WORK ITEM:
Once the line holding "Screen dimensions: 455x728" is found in the listing below, write it out and each later line exactly, up to and including the one holding "The height and width of the screenshot is (413, 567).".

INFORMATION GIVEN:
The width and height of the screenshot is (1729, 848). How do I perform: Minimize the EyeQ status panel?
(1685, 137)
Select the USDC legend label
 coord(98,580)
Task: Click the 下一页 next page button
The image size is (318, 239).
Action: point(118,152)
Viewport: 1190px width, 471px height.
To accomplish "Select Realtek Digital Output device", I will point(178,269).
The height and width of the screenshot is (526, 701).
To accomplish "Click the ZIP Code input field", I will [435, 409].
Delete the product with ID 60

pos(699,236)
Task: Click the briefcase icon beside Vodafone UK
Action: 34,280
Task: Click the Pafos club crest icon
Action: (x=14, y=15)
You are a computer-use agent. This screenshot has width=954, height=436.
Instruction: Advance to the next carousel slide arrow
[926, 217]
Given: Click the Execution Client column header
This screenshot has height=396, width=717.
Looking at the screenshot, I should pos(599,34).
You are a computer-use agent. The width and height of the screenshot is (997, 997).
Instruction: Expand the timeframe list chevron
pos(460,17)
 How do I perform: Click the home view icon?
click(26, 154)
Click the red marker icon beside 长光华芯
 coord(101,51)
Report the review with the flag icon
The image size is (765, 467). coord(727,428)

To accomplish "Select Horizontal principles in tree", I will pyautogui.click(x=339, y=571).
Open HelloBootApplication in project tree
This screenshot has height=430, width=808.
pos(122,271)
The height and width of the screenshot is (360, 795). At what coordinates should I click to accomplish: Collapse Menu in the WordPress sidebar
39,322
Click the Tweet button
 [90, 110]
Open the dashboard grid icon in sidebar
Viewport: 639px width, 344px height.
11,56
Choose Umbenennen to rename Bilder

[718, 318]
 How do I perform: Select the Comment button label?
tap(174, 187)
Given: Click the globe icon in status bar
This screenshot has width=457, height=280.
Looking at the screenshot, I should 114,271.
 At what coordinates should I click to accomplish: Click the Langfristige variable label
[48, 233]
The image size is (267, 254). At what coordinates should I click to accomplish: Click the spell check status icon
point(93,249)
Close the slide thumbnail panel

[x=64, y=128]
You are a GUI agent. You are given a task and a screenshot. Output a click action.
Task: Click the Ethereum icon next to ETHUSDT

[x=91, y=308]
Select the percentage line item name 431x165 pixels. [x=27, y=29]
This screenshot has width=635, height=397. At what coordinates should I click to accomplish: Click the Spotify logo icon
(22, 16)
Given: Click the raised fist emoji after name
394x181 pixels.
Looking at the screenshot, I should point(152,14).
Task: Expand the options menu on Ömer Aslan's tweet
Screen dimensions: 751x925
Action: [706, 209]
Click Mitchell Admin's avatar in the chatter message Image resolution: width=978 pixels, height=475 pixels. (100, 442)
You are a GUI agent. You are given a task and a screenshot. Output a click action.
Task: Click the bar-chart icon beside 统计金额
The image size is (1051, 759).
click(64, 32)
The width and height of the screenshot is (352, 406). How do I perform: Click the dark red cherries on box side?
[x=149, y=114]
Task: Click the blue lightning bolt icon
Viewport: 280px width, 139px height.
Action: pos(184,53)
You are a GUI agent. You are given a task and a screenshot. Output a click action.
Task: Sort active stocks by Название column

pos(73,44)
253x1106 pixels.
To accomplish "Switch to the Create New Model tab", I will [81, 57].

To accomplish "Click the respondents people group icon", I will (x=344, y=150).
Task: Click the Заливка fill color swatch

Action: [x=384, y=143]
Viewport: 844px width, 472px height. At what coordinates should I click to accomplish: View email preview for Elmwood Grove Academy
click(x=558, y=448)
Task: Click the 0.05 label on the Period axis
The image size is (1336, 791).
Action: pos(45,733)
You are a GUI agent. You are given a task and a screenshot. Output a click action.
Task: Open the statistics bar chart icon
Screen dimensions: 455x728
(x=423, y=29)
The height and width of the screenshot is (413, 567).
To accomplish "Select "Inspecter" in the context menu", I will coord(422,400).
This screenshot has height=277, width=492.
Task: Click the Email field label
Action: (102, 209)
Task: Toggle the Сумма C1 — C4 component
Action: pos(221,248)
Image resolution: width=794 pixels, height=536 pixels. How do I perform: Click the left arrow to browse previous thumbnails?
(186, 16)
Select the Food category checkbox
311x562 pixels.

RESPONSE TO THE TASK:
Screen dimensions: 455x728
(x=423, y=29)
The height and width of the screenshot is (413, 567).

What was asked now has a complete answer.